Written By Danial Mirza

Definition

Congenital heart disease (CHD) encompasses a wide spectrum of structural abnormalities of the heart and/or the great intrathoracic vessels that are present from birth (1). These malformations arise from errors during the complex process of embryonic heart development, which is largely completed in the early weeks of gestation (2).

Epidemiology

In Malaysia, congenital heart disease represents a significant healthcare burden. The Ministry of Health (MOH) estimates an incidence of 8 to 10 per 1,000 live births, which, given Malaysia's approximately 500,000 annual deliveries, translates to an estimated 5,000 new cases each year (9). A comprehensive 10-year population-based study in Johor found a slightly lower birth prevalence of 6.7 per 1,000 live births, a figure comparable to other middle-income nations (12). Globally, CHD affects nearly 1% of all live births, with Asia reporting the highest regional prevalence at 9.3 per 1,000 live births, placing Malaysia within a high-burden area (13, 14). The clinical impact is profound, with the MOH estimating that two-thirds of these children (~3,000 annually) will require surgical intervention (9).

Etiology

The cause of CHD is considered multifactorial in up to 80% of cases, resulting from a complex interplay between genetic predisposition and environmental factors (2).

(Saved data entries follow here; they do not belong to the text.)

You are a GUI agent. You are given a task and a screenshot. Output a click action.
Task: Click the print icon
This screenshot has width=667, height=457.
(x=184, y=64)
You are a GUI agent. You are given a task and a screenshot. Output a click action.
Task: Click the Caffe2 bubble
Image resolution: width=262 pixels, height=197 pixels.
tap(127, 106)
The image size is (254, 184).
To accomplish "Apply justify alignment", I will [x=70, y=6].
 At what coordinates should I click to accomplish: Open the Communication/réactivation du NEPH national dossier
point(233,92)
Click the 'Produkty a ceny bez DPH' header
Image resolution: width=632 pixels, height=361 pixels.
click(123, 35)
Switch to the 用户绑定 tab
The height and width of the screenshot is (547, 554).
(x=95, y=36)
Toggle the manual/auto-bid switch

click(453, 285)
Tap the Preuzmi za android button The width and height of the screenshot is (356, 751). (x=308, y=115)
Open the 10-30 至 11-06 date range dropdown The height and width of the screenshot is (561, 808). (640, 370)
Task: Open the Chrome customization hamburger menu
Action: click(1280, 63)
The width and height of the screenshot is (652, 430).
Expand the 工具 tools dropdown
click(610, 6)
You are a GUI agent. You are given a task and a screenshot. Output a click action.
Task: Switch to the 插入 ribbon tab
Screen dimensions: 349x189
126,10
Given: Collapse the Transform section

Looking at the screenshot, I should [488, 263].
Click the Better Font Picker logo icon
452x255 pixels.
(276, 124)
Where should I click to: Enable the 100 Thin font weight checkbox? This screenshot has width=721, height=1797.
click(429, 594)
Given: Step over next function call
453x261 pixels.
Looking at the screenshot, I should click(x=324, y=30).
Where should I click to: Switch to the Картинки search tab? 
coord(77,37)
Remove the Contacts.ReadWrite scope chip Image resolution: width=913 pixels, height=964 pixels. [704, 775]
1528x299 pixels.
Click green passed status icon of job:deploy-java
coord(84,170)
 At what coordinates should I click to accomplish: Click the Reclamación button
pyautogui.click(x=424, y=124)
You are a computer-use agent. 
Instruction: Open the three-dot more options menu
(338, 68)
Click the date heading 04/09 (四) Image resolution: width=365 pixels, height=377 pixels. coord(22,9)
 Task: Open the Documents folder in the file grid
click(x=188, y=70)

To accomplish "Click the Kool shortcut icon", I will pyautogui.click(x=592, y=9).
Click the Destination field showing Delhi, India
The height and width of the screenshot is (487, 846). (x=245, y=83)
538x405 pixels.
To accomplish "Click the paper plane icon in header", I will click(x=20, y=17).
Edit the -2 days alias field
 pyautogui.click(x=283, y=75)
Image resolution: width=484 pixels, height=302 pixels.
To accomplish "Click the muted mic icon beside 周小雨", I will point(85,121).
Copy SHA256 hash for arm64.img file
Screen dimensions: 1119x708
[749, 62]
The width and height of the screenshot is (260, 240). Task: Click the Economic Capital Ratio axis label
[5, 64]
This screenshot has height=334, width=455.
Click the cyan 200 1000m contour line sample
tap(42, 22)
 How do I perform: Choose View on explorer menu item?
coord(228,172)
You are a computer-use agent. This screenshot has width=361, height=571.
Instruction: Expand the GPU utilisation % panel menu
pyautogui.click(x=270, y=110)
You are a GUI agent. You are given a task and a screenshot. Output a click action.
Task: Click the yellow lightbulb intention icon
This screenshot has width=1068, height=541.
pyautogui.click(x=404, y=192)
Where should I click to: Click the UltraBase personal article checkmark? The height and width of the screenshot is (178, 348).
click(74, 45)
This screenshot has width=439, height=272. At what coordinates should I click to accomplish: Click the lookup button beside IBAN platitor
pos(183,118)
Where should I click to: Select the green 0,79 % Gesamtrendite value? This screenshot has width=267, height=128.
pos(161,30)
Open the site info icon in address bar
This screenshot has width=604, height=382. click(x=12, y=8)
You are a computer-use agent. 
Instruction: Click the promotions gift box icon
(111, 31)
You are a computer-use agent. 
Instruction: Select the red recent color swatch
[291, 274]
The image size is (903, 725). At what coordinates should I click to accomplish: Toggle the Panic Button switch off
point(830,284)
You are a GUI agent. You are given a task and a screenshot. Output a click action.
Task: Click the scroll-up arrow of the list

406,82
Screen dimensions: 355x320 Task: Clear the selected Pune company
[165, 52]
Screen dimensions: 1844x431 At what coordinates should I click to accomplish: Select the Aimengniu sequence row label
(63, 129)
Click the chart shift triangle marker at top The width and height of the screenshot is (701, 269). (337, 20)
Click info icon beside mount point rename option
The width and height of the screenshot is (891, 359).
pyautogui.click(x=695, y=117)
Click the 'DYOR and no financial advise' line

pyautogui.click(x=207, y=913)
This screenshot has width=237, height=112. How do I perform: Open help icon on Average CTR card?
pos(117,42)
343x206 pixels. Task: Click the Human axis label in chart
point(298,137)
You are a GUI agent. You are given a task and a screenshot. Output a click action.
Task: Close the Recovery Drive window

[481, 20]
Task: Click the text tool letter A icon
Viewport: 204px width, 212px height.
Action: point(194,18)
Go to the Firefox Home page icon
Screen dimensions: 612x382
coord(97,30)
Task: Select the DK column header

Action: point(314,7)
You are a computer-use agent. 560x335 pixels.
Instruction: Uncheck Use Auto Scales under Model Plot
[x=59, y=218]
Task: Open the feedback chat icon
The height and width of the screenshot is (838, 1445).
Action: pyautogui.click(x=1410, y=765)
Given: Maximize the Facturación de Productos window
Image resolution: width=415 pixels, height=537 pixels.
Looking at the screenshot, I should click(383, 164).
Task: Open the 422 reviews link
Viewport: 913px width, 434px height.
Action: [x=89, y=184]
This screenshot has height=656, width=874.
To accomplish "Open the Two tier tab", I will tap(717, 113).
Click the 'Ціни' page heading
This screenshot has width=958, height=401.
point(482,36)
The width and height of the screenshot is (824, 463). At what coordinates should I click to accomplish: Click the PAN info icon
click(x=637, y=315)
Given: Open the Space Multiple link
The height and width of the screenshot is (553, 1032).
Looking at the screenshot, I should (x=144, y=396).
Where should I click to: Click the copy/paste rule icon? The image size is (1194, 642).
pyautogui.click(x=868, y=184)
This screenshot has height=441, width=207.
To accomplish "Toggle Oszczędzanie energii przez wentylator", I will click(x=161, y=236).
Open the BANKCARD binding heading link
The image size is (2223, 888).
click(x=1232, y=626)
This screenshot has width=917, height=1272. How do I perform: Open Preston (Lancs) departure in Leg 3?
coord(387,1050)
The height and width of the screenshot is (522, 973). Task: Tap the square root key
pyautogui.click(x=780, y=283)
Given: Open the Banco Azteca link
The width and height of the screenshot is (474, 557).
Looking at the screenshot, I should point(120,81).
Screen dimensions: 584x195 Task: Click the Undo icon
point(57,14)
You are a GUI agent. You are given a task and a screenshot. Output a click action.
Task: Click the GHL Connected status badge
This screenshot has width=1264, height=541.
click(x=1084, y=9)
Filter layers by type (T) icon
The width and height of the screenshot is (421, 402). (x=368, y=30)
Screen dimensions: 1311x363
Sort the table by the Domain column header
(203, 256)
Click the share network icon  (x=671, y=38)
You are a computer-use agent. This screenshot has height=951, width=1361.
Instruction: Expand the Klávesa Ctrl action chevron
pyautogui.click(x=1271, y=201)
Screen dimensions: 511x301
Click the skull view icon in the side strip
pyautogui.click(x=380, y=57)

  • Genetic Factors: These play a clear role in a significant minority of cases.

    • Chromosomal Abnormalities: Account for 5-6% of CHD. Down Syndrome (Trisomy 21) is the most prominent, with up to 50% of affected children having a CHD, most commonly an atrioventricular septal defect (AVSD) (12, 25). Other key associations include Turner Syndrome, Trisomy 18, and DiGeorge Syndrome (22q11.2 deletion) (23).

    • Single-Gene Defects: Responsible for 3-5% of cases, these can be part of syndromes like Marfan, Noonan, or Holt-Oram syndrome, or cause non-syndromal, familial CHD (25, 26).

  • Maternal and Environmental Factors: While accounting for only ~2% of cases, these are often modifiable (25).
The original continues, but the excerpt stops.